** BEGIN **

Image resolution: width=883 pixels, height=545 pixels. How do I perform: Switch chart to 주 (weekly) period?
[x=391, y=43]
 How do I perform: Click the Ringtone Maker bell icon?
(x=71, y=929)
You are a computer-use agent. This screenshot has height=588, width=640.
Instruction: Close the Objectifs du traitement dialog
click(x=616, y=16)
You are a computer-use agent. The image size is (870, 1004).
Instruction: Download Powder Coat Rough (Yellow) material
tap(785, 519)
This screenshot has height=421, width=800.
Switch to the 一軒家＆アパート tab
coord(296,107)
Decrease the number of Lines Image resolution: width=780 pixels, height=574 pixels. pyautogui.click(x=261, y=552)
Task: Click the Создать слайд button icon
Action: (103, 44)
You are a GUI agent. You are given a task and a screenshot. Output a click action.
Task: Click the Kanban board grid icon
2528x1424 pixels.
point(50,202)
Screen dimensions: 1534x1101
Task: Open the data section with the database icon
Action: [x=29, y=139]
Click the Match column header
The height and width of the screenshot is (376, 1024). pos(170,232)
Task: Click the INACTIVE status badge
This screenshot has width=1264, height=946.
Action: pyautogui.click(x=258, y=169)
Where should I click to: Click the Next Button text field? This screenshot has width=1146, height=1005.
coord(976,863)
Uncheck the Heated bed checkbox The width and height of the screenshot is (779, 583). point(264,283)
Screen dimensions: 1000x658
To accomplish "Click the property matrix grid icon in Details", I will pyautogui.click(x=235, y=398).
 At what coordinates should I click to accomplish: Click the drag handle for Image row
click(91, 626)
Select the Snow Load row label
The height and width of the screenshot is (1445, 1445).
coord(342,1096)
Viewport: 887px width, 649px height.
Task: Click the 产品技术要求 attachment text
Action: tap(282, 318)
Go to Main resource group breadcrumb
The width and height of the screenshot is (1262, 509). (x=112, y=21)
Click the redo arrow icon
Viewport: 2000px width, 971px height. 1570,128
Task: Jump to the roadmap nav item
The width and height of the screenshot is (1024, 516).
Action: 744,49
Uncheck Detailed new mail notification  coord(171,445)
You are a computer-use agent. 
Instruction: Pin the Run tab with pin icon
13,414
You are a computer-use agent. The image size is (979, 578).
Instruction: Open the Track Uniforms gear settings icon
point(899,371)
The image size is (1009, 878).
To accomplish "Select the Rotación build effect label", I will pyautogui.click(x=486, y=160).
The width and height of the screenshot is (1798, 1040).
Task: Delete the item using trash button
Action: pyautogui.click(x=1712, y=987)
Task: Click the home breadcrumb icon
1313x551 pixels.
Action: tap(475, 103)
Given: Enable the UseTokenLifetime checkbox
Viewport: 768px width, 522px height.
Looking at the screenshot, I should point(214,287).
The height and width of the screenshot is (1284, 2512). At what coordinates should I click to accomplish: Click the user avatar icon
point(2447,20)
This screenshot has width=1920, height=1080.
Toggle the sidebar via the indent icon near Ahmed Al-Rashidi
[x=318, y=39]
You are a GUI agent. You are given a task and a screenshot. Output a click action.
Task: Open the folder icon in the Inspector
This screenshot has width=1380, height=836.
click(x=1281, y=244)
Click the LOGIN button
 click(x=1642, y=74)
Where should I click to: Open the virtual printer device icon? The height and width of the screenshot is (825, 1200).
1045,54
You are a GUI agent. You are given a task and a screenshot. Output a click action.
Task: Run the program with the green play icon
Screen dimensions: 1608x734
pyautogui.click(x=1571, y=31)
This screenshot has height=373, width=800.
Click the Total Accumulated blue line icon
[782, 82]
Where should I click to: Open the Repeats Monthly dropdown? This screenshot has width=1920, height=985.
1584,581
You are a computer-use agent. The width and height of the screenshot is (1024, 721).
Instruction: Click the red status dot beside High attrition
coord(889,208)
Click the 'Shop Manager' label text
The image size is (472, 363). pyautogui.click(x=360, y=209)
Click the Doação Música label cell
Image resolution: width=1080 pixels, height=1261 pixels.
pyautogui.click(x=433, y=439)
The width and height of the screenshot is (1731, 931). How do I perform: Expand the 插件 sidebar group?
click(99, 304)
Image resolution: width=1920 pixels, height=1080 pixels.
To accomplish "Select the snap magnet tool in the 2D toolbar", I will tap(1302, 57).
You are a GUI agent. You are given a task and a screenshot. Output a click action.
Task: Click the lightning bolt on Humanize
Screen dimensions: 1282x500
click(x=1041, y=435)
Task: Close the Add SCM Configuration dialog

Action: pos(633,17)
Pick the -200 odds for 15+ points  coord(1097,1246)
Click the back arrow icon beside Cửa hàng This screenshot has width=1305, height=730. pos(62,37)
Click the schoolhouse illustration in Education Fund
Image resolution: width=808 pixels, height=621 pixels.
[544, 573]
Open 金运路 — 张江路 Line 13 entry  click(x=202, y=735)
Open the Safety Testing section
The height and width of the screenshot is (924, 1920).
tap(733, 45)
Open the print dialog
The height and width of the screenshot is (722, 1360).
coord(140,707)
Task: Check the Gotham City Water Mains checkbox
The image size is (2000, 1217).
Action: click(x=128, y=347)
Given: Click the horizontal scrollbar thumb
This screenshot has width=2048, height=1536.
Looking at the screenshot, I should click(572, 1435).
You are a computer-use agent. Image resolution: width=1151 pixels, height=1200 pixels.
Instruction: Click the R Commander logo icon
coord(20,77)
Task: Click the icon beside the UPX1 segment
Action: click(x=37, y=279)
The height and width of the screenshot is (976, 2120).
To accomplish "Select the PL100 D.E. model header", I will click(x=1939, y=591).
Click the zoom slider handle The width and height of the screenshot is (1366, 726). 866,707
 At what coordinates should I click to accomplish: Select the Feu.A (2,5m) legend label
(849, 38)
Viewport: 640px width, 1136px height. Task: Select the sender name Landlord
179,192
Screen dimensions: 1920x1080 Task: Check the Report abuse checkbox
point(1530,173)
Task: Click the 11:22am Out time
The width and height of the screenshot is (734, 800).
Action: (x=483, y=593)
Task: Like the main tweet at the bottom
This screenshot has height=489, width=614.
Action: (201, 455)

** END **

Count the lines in the listing above that contain the string "will", treating case as significant, and reply with the number alone.

* _Result of this task_: 4